::: Materials provided :::

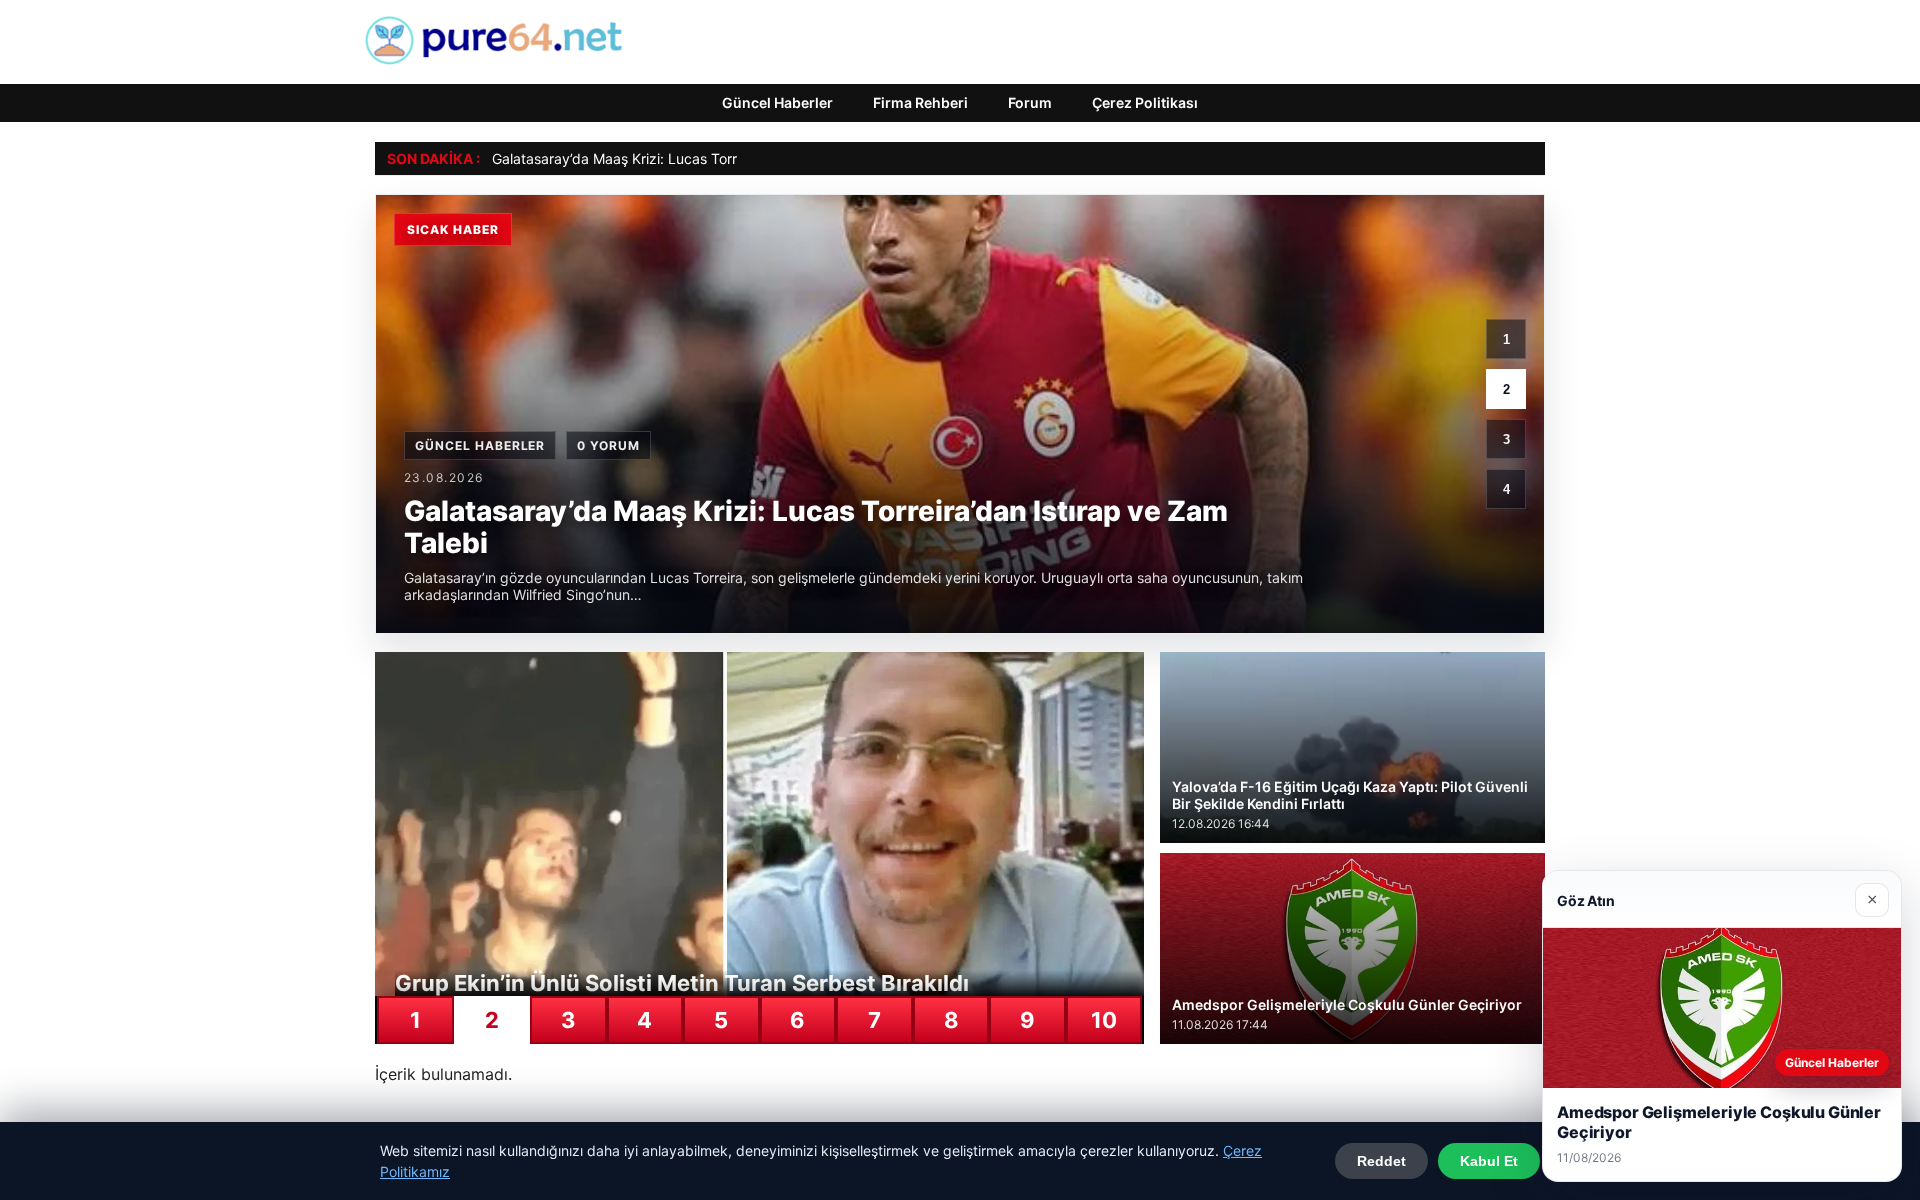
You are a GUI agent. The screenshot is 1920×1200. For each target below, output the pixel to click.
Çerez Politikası (1145, 102)
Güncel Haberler (777, 102)
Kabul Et (1489, 1161)
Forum (1030, 102)
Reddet (1381, 1161)
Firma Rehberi (920, 102)
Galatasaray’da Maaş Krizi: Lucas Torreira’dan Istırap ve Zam (689, 158)
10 (1104, 1020)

:::

**Exercise requirements**. Reproduce, with no other lines, the one containing "Güncel Haberler (777, 102)" and all lines after it through the end of the data above.

**Reply**.
Güncel Haberler (777, 102)
Kabul Et (1489, 1161)
Forum (1030, 102)
Reddet (1381, 1161)
Firma Rehberi (920, 102)
Galatasaray’da Maaş Krizi: Lucas Torreira’dan Istırap ve Zam (689, 158)
10 (1104, 1020)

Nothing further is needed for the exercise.